Of course, the Democrats ran one ad after another showing the Americans who lost their jobs to make Mitt filthy rich as their factories were shuttered and shipped to China. After seeing those ads, nothing could induce me to vote for this globalist plutocrat who destroyed the Rust Belt towns of my childhood. Fortunately, I now live in heavily blue California, so my refusal to vote for Mitt had no bearing on Obama's eventual victory.
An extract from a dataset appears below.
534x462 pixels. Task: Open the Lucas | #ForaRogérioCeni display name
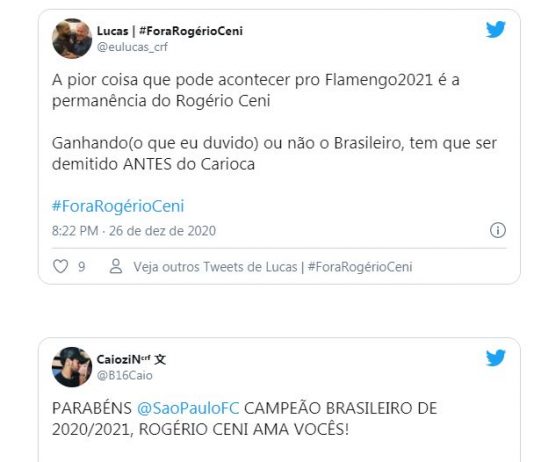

If the demonization of Bain Capital wasn't enough to finish Romney off in the eyes of working class voters in 2012, his "47 percent" comment did the trick. When you trash half of the electorate - a group that includes senior citizens living on fixed incomes, active duty military, school teachers, police officers, and blue-collar Reagan Democrats - as freeloaders who don't contribute to the country, that isn't just bad retail politics, that's downright offensive.

Ironically, the Americans who sent Donald Trump to the White House in 2016 were the same voters Mitt Romney insulted and repelled in 2012. The forgotten men and women of the Rust Belt, who suffered the most at the hands of globalist vulture capitalists like Romney, became the heart and soul of the MAGA movement.

The voters in Romney's native state of Michigan rejected him in 2012. They voted for Trump in 2016.

Voters in Wisconsin — home of Mitt's running mate Paul Ryan — rejected Romney in 2012. They voted for Trump in 2016.

Voters in the coal and steel towns of Pennsylvania rejected Romney in 2012. They voted for Trump in 2016.

Voters in the mill towns of Ohio rejected Romney in 2012. They voted for Trump in 2016.

Mitt Romney didn't just lose in 2012. He shrank the Republican Party. Trump, on the other hand, brought in a whole group of voters who had been sitting on the sidelines or voting for Democrats.

As the president said in his State of the Union address last night, Trump's America is in the midst of a "blue collar boom." The proof is in the pudding. The majority of Americans are feeling record high optimism about the economy because they are experiencing it. Private payrolls are up. Unemployment is at historic lows. The U.S. trade deficit has shrunk for the first time in six years, and the deficit with China fell nearly 18 percent last year.

That's what we call "winning." It's something Mitt doesn't understand.